Menurutnya, karya seni NFT semata-mata sebagai karya seni digital teregistrasi atau tercatat di dalam teknologi rantai blok atau blockchain internet. Sedangkan karya seni kripto, lanjutnya, lebih meluas lagi.
Karya seni kripto tidak sekadar tercatat di rantai blok internet, tetapi memiliki peluang pengembangan oleh tiga disiplin; meliputi seniman kripto, disainer, dan ilmuwan pengembang kripto. Di situ tetap ada penggalian masalah finansial secara mandiri.
Sudjud mencontohkan beberapa pengembangan seni kripto sebagai gerakan kepedulian sosial. Karya seni digital di NFT menjadi salah satu fase atau bagian tertentu demi tujuan kemanusiaan berikutnya.
“Di Indonesia masih ada kelompok masyarakat yang ikut-ikutan di NFT. Ini membentuk bubble (gelembung) NFT dengan karya-karya yang sepertinya tidak terkurasi dengan baik,” ujar Sudjud.
Setiap karya seni, entah di jagat nyata maupun maya, sering diperdebatkan tentang kegunaan atau manfaatnya kapan pun juga. Bagi Sudjud, karya seni yang baik selalu memiliki kegunaan atau manfaat yang sudah melekat dengan sendirinya, termasuk ketika diunggah sebagai NFT.
Di saat terjadinya penurunan nilai mata uang kripto seperti sekarang, transaksi NFT mungkin saja surut. Euforia NFT mungkin saja mereda. Karya-karya seni yang diunggah menurun jumlahnya. Akan tetapi, Sudjud melihat rute rencana atau road map NFT justru akan terus berkembang.

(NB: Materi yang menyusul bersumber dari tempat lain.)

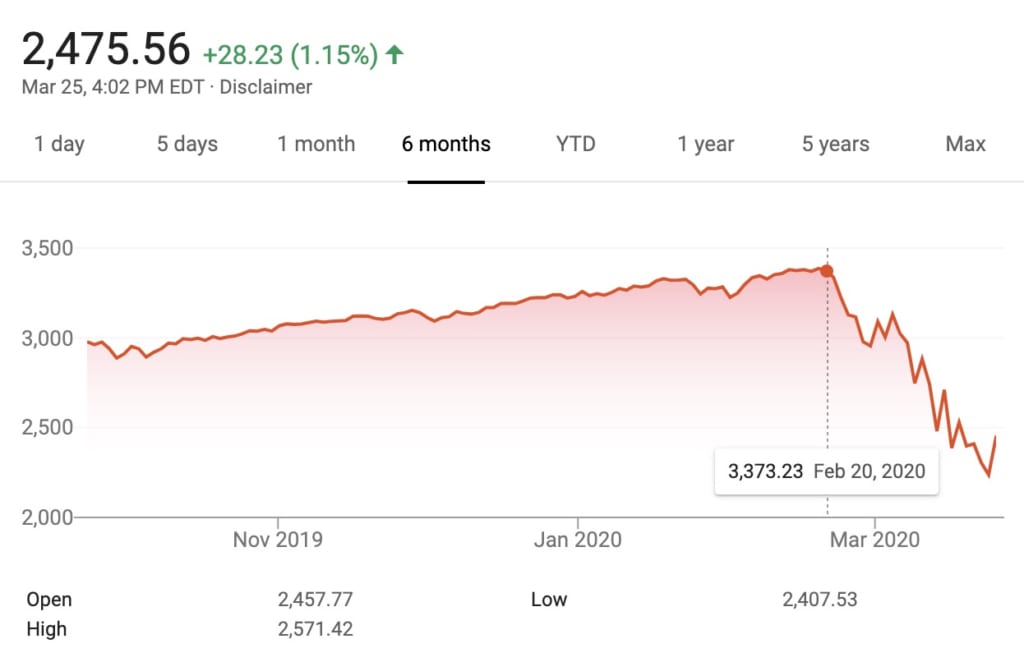Image resolution: width=1024 pixels, height=662 pixels.
Task: Click the High value 2,571.42
Action: click(315, 629)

Ada tiga hal yang membuat NFT memiliki rute rencana terus berkembang. Pertama, ditunjang teknologi blockchain yang membuat seluruh aktivitas maupun individu di NFT transparan.
Kedua, di dalam teknologi blockchain ada kemudahan untuk melihat jejak karya. Ketiga, NFT menguntungkan bagi seniman atau kreator dengan adanya kesepakatan terkait pendapatan royalti.

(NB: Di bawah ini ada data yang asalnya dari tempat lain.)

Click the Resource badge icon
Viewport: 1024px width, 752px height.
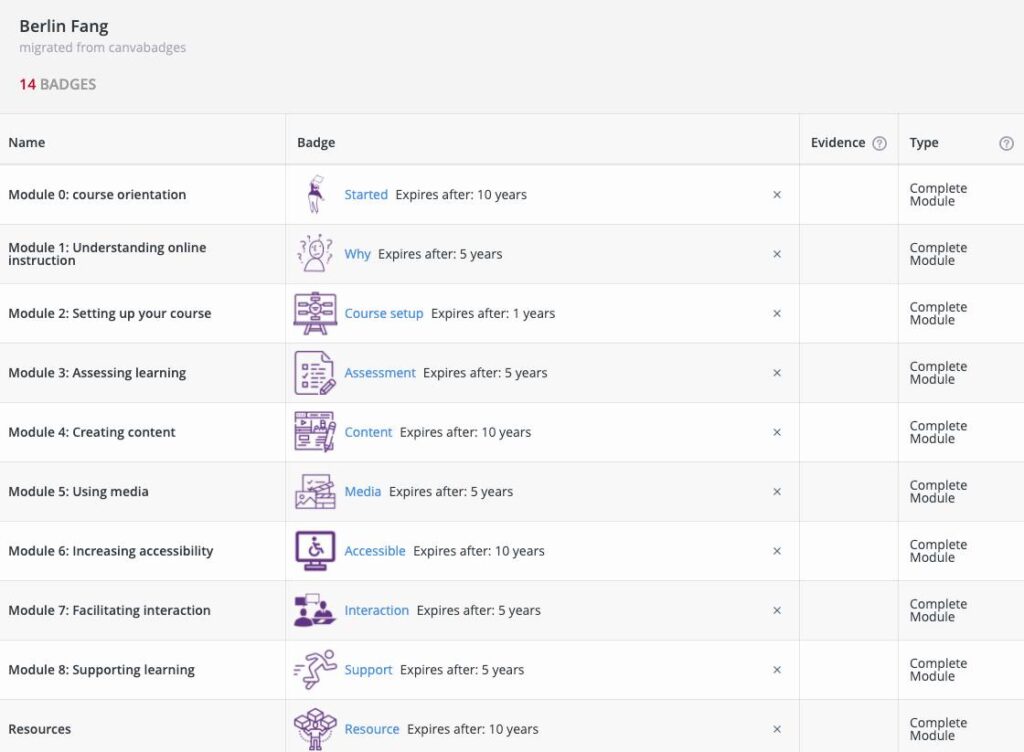click(315, 729)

“Produk yang bagus akan tetap bertahan di ranah kripto. NFT menjadi momentum penting bagi seniman, bagi kreator, karena di situ terjadi desentralisasi dan divalidasi secara kolektif disertai konsensus yang membuat NFT dipercaya,” ujar Sudjud.
Meski sekarang terjadi kelesuan mata uang kripto, NFT justru berpeluang berkembang. NFT menjadi produk peradaban terkini, dan patut kita rayakan.